State v. Ricky O. Halverson, 2011AP240-CR, District 2, 9/14/11
court of appeals decision (1-judge, not for publication); for Halverson: Walter R. Andrew; case activity
Officer, whose investigation of single-car crash led him to Halverson’s home, wasn’t properly engaged in community caretaker exercise when he took Halverson into custody, supposedly for his own good, ¶¶8-14. Community caretaker test, State v. Kramer, 2009 WI 14, ¶21, 315 Wis. 2d 414, 759 N.W.2d 598, recited; State v. Ultsch, 2011 WI App 17, 331 Wis. 2d 242, 793 N.W.2d 505, applied and followed. Principal point in controversy: whether Halverson was so intoxicated that the officer needed to take him into protective custody, ¶10. The trial court resolved this issue factually, finding that although Halverson was “heavily intoxicated,” there was no evidence “to suggest that Halverson was so intoxicated as to justify Cates taking him into custody for his protection,” ¶11. The court of appeals defers to this finding (in no small part because it was based on the trial court’s review of a police video that the State neglected to place in the appellate record, ¶11 n. 2), and thus affirms the trial court’s suppression of evidence.

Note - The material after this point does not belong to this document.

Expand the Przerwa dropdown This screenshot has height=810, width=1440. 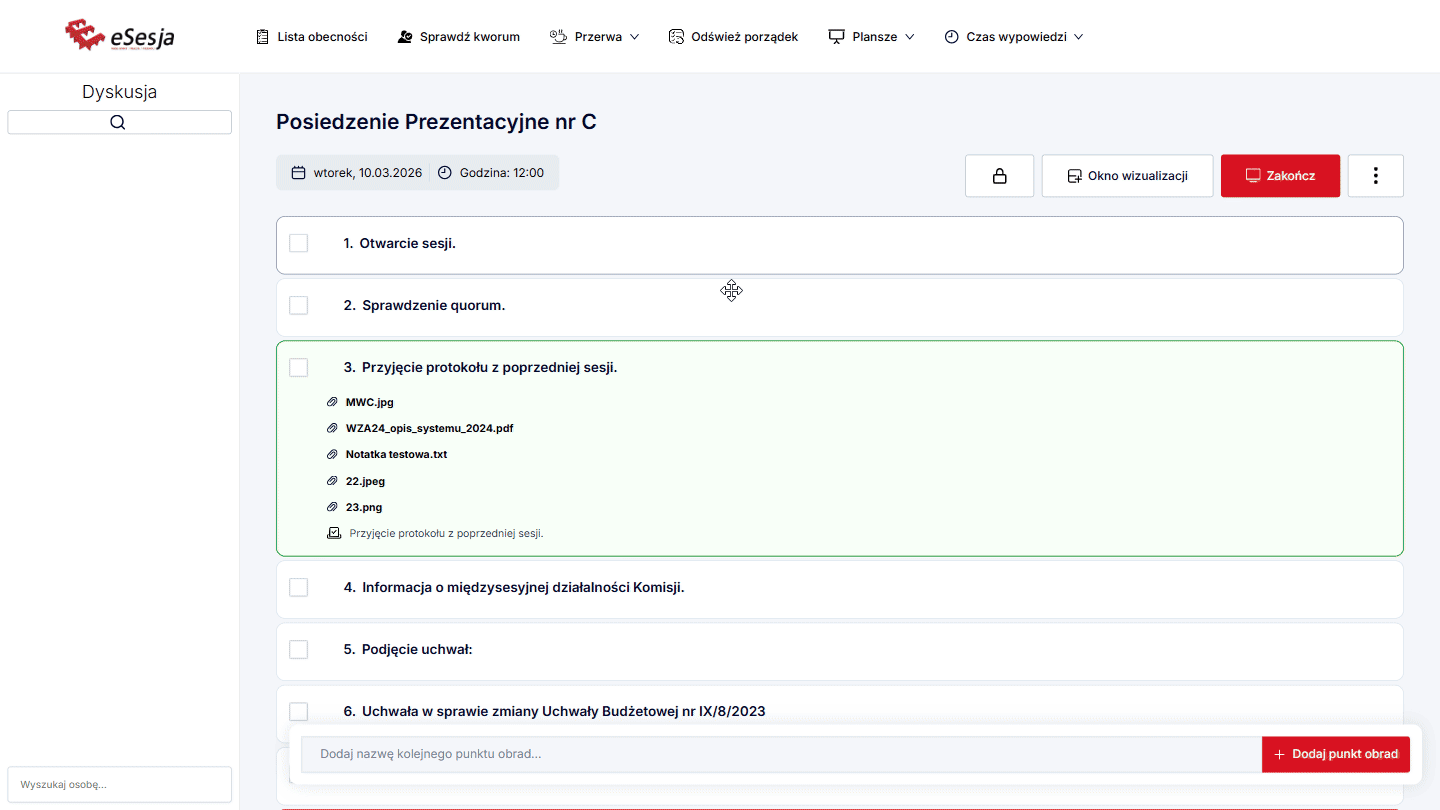point(595,37)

The court, citing Ultsch, stresses “that stricter scrutiny is applied to an encounter in the home, as opposed to a police encounter with an individual in a vehicle,” ¶14. The intrusion on Halverson’s privacy rights in his own home was “substantial,” the countervailing public interest in that intrusion, “minimal,” id. Note, though, that the officer’s intrusion itself might be thought minimal (he “stepped one foot inside the residence and was just inside the doorway when he handcuffed Halverson[]”) – might, except that the relevant analysis is binary, not sliding scale; either an entry occurred or it didn’t, a foot is as good as a mile. State v. Johnson, 177 Wis. 2d 224, 232, 501 N.W.2d 876 (Ct. App. 1993) (“Without question, Officer Klug’s step into the threshold, preventing Johnson from closing the door, was an entry. … Even extending only from the tips of his toes to the balls of his feet, it fixed the ‘first footing’ against which the United States and Wisconsin Supreme Courts warned.”).
Statements made by various witnesses who showed up at the scene were traceable to the illegal search and seizure, hence are suppressed.

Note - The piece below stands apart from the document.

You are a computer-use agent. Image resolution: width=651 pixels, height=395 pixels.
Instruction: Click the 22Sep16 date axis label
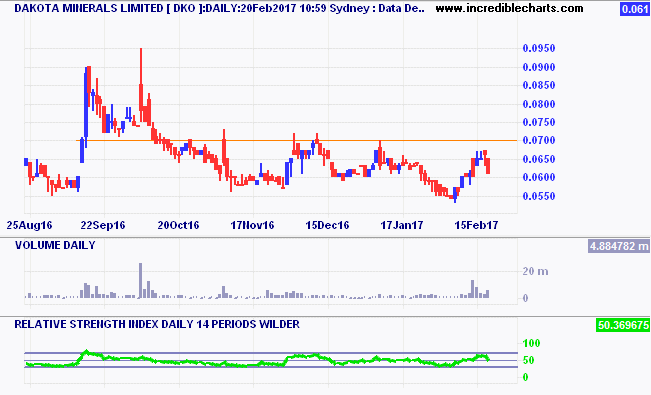pos(103,225)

¶16 The question is whether the statements made by Halverson’s friends and the tow truck driver were obtained by exploitation of his unlawful detention or by means sufficiently distinguishable to be purged of the primary taint. See State v. Simmons, 220 Wis. 2d 775, 781, 585 N.W.2d 165 (Ct. App. 1998) (citing Wong Sun v. United States, 371 U.S. 471, 488 (1963)). The three factors relevant to determining whether the causal chain is sufficiently attenuated so as to dissipate the taint of the illegal conduct were set forth in Brown v. Illinois, 422 U.S. 590, 603-04 (1975): the temporal proximity of the official misconduct, the presence of intervening circumstances and, particularly, the purpose and flagrancy of the official misconduct. See State v. Walker, 154 Wis. 2d 158, 186-87, 453 N.W.2d 127 (1990) (citing the Brown analysis as the proper test in attenuation cases); Simmons, 220 Wis. 2d at 781. It is the State’s burden to prove attenuation. State v. Phillips, 218 Wis. 2d 180, 204-05, 577 N.W.2d 794 (1998).
¶17 The circuit court found that the statements made by the tow truck driver and Halverson’s friends were obtained by exploitation of Halverson’s unlawful seizure. We agree. As the court noted in its decision, Halverson had the right to, and did, ask Cates to leave his property. Cates should have left upon Halverson’s request but did not. Instead, Cates unlawfully seized Halverson, “gets him in the squad” and then “just stand[s] around.” While standing around, Cates accumulated evidence against Halverson for OWI. The facts surrounding Cates’s encounters with the witnesses support the circuit court’s determination. The circuit court found that after Halverson asked Cates to leave his property, it was “quite a while” before the tow truck driver appeared at Halverson’s residence. In addition, Cates testified that Halverson was detained in the squad car in his own driveway for a total of thirty to forty-five minutes. While Cates indicated a willingness to turn Halverson over to his friends due to his intoxicated condition, Cates’s testimony reflects that the focus of the discussions with Halverson’s friends and tow truck driver was the accident. We conclude, as did the circuit court, that the witness statements were obtained by Cates through the exploitation of Halverson’s unlawful detention.
While there’s no reason to doubt this result, on these facts, it oughtn’t be assumed that taint analysis is precisely the same for witness statements as the defendant’s. United States v. Ceccolini, 435 U.S. 268, 278 (1978) (“In short, since the cost of excluding live-witness testimony often will be greater, a closer, more direct link between the illegality and that kind of testimony is required.”). Implicit in the court’s analysis here: a very direct link was established between illegal police conduct and witness statements.